Die vielen Listen des Moses P.: Moses Pelham

Der Rapper und Musikproduzent Moses Pelham wurde 1971 in Frankfurt am Main geboren und ist seit über 30 Jahren musikalisch aktiv. Als Teil des Rödelheim Hartreim Projekt gehört er zu den Pionieren der deutschen HipHop-Szene. Mit seinem Plattenlabel Pelham Power Productions (3P) hat er Künstler wie Xavier Naidoo, Sabrina Setlur und Glashaus groß gemacht und mehr als neun Millionen Tonträger verkauft. Und auch im Fernsehen war er immer wieder zu sehen (u. a. „X Factor“ und „Sing meinen Song – das Tauschkonzert“). Nach den wütenden Anfangsjahren ist Pelham heute Musiker mit Leib und Seele und von einer fast schon buddhaesken, in sich ruhenden Souveränität. Beim Telefoninterview um die Mittagszeit ist er fast schon unverschämt gut gelaunt, voll bei der Sache und hat spürbar Lust über seine Arbeit zu reden. Anfang März kann man ihm in Stuttgart dann auf der LKA-Bühne sogar beim Reden zuschauen.

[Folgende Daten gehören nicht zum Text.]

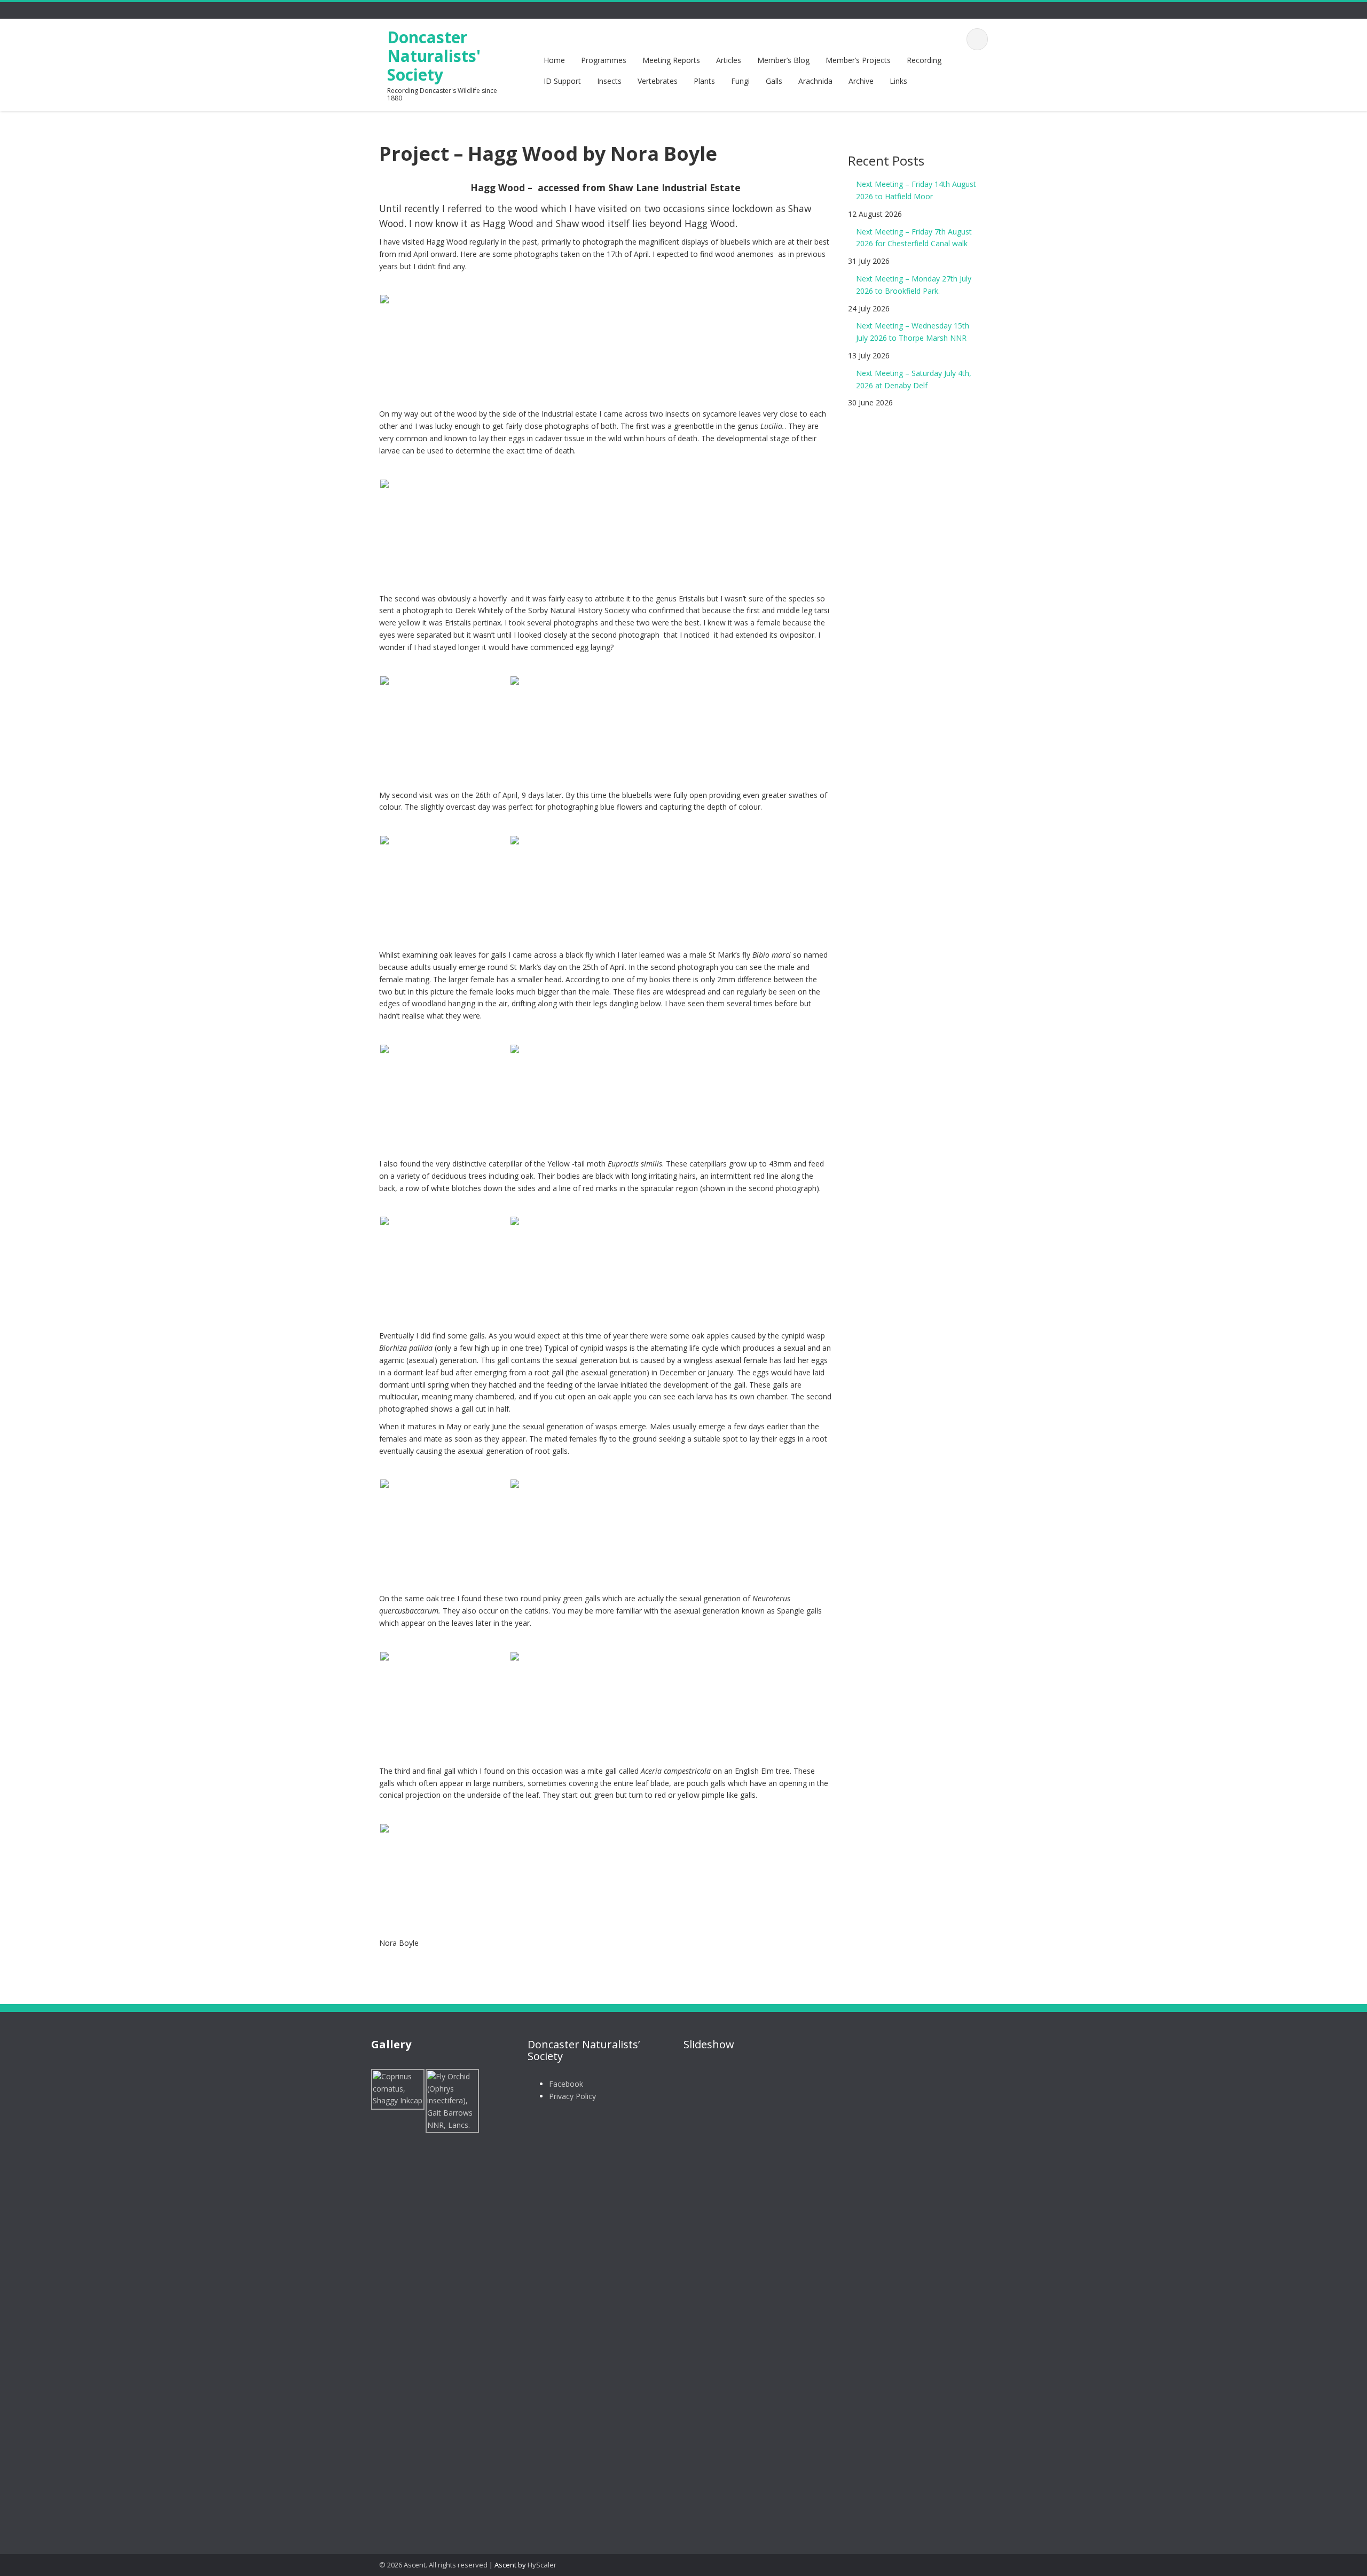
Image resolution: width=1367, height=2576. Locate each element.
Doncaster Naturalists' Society (434, 55)
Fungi (740, 81)
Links (898, 81)
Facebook (566, 2084)
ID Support (562, 81)
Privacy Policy (572, 2096)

XAVER: Moses, als ich vor ein paar Tagen den Vorabstream deines neuen Albums „Emuna“ bekommen habe, musste ich an Barbara Schöneberger denken.
Moses Pelham: (lacht) … aber komm, ich lass es dir … (lacht)
X: Die hat ihr erstes Album damals nämlich „Jetzt singt sie auch noch“ genannt.
MP: Genau das habe ich letztens auch gesagt. Man muss das aber auch so leicht genervt mit hochgerollten Augen betonen: Jetzt SINGT sie auch noch! (lacht)
X: Du hast ja auch gerne mal Gäste bei deinen Tracks und ich war mir erst gar nicht so sicher, ob du das bist, der da singt, einfach weil man deine Singstimme noch nicht so gewohnt ist. „Weiße Fahne“ und erst recht „Juli“ sind aber richtig starke Tracks. War es einfach an der Zeit oder wie kam es dazu, dass du nach all den Jahren vom Sprechen zum Singen gewechselt hast?
MP: Ich glaube, ich habe mir das irgendwie immer verboten. Ist ja irgendwie auch klar. Als ich Sachen für Xavier (Naidoo, Anmerk. d. Red.) schrieb, oder Glashaus-Tracks oder auch alle möglichen Hooks auf den ganzen Rap-Platten, da habe ich natürlich dauernd irgendwelchen Sängern vorgesungen, um denen zu sagen, was ich eigentlich will. Aber wenn du wie ich das Glück hast mit so vielen Leuten, die so talentiert sind zu arbeiten, merkst du natürlich auch, dass du diesen Menschen gegenüber ein unglaubliches Defizit hast. Die Cassandra (Steen, Sängerin der Band Glashaus, Anmerk. d. Red.) und der Xavier, die singen halt Kreise um mich. Selbst wenn ich mich jetzt nur noch darauf konzentrierte, würde ich gesanglich niemals da hinkommen; das ist unmöglich. Und das hemmt. Das ändert aber auch nix daran, dass ich eigentlich ganz gerne singe! Und ich glaube, ich bin jetzt so ein bisschen in einem Alter, in dem es mir einfach wichtiger ist, zu leben. „Weiße Fahne“ war jetzt auch noch mal so ein Schritt, bei dem es gar keine Möglichkeit gab, dass das jemand anders singt. Einfach, weil es so persönlich ist und so ich alleine. Und der Track lebt ja auch ein bisschen davon, dass es so klein und fragil ist. Bei all den tollen Sängern, die ich kenne und die ich einfach nur hätte anrufen müssen … und was dann handwerklich bestimmt toller gewesen wäre … Aber ich glaube, das hätte das Lied kaputtgemacht. Also die Intimität, die Direktheit und die Persönlichkeit des Stücks. Ich sah mich ehrlich gesagt dazu gezwungen, es bei dem Song selbst zu machen.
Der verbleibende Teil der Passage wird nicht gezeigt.